[Records shown — start]

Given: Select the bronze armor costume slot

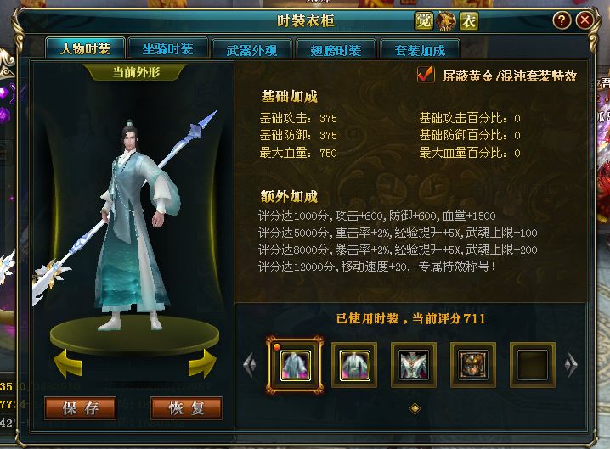Looking at the screenshot, I should pyautogui.click(x=473, y=365).
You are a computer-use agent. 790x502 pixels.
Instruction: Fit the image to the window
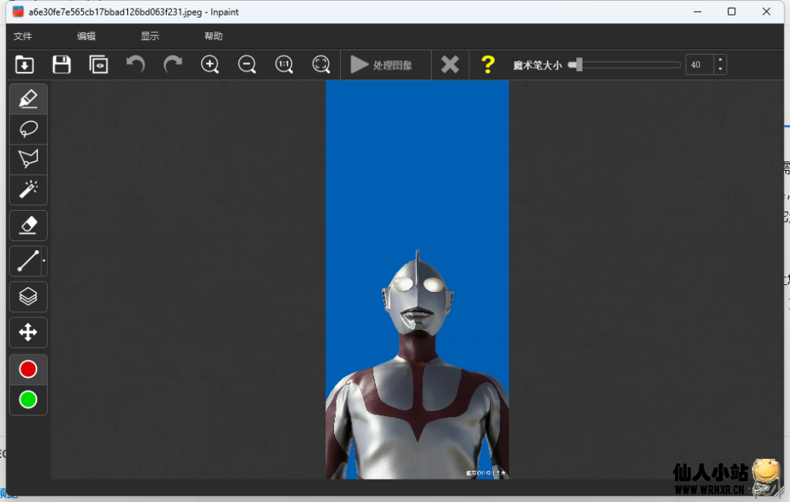click(x=321, y=64)
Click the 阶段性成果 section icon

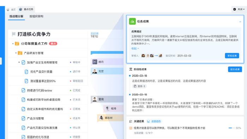point(131,69)
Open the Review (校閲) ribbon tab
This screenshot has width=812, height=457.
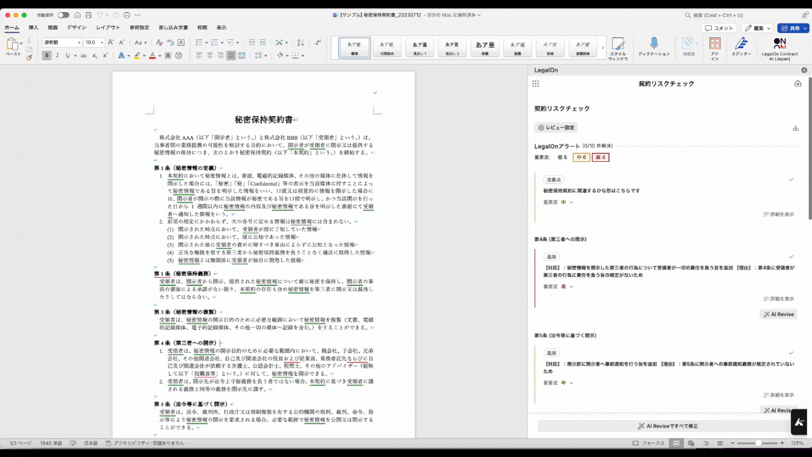[x=202, y=28]
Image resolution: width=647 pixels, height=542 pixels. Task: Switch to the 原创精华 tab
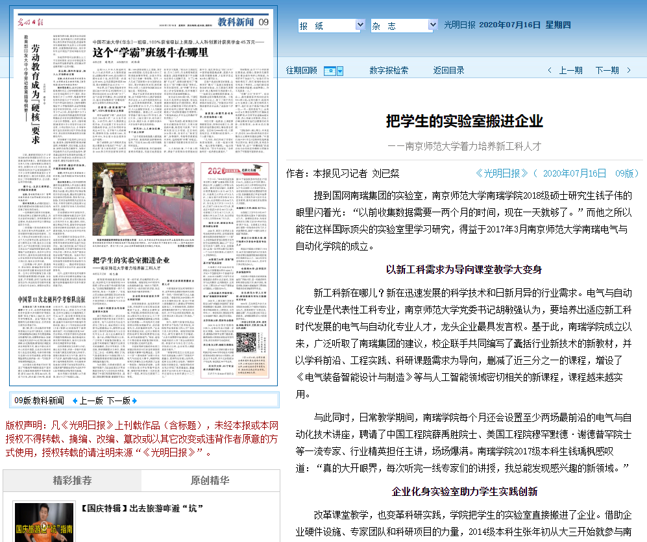pos(210,481)
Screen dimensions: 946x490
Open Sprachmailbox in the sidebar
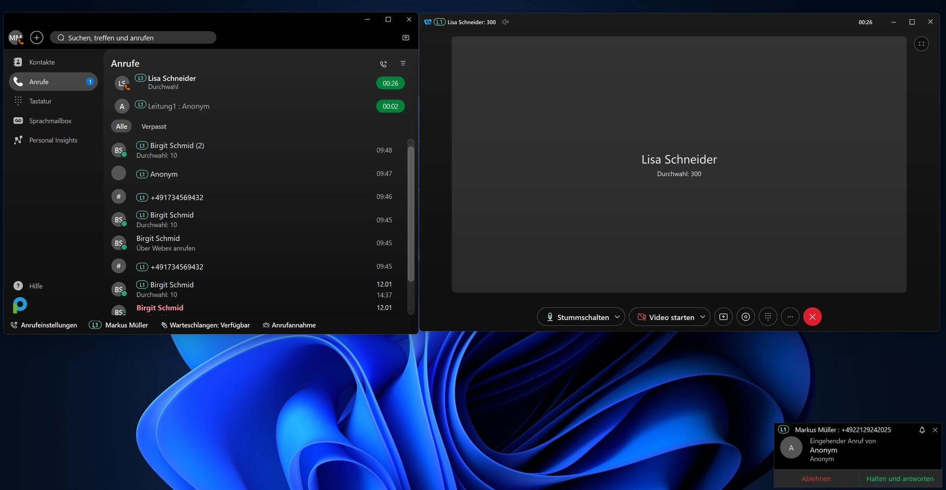pyautogui.click(x=50, y=121)
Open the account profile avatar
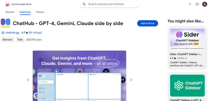The width and height of the screenshot is (210, 101). click(x=204, y=4)
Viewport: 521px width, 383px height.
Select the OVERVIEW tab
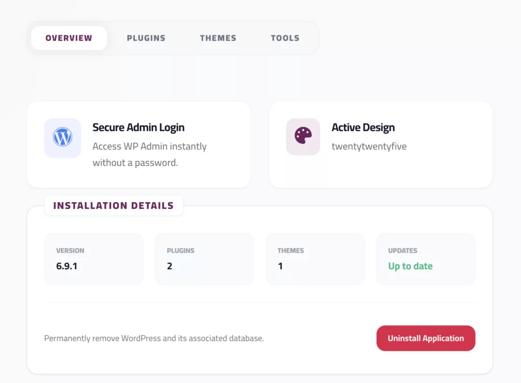coord(69,38)
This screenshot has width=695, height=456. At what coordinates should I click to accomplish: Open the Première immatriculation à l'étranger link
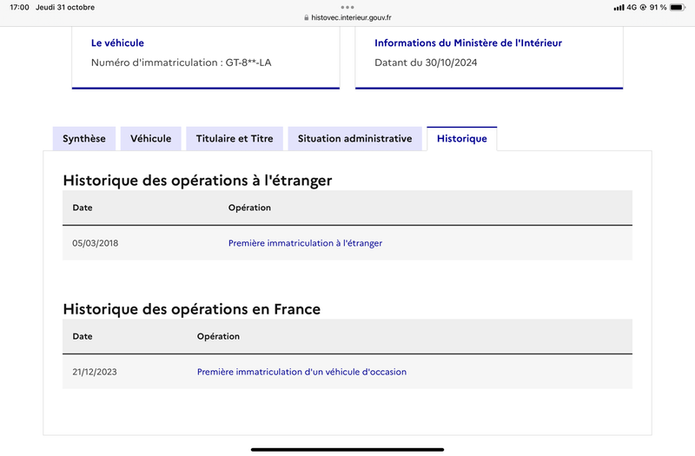pos(305,243)
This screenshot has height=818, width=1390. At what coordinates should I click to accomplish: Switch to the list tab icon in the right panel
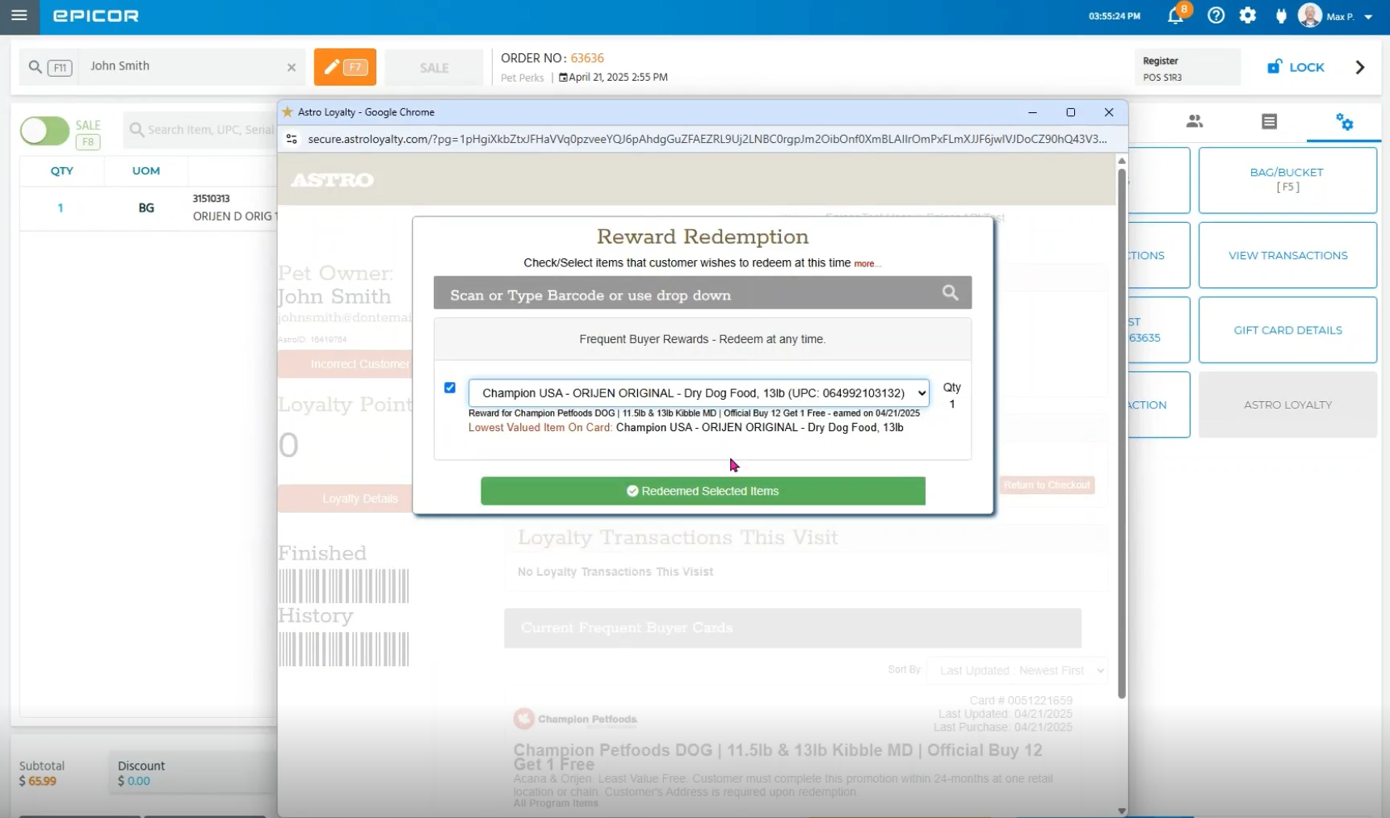[1269, 122]
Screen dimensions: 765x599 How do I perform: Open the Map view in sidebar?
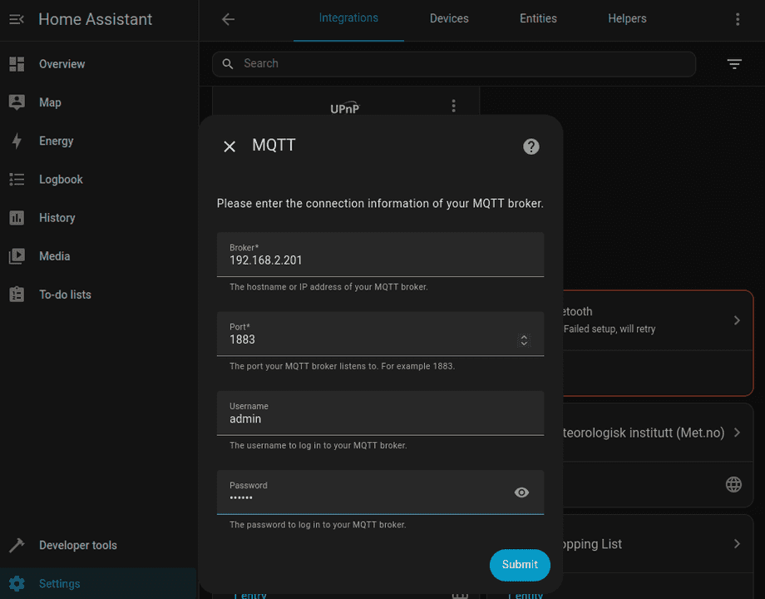pos(50,102)
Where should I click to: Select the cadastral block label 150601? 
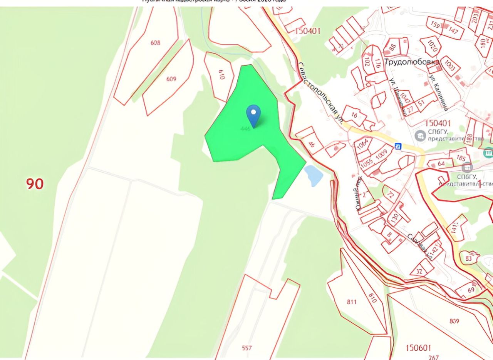418,348
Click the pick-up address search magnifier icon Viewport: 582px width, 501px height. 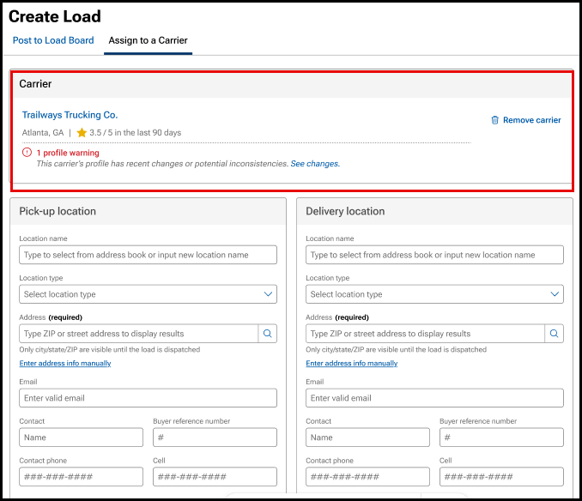point(267,334)
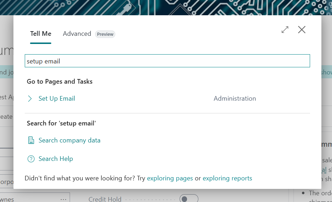Follow the exploring pages link
Image resolution: width=332 pixels, height=202 pixels.
170,178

[Records shown — finish]

■ Exercise requirements: From the opening line of the listing above through the line bearing "Screen dimensions: 946x490", repeat each line exactly. Drop every picture.

■ Problem solution:
Given: Select the bronze armor costume slot

Looking at the screenshot, I should pyautogui.click(x=473, y=365).
You are a computer-use agent. 790x502 pixels.
Instruction: Fit the image to the window
click(x=321, y=64)
Click the 阶段性成果 section icon

point(131,69)
Open the Review (校閲) ribbon tab
This screenshot has width=812, height=457.
[x=202, y=28]
Image resolution: width=647 pixels, height=542 pixels. Task: Switch to the 原创精华 tab
pos(210,481)
Screen dimensions: 946x490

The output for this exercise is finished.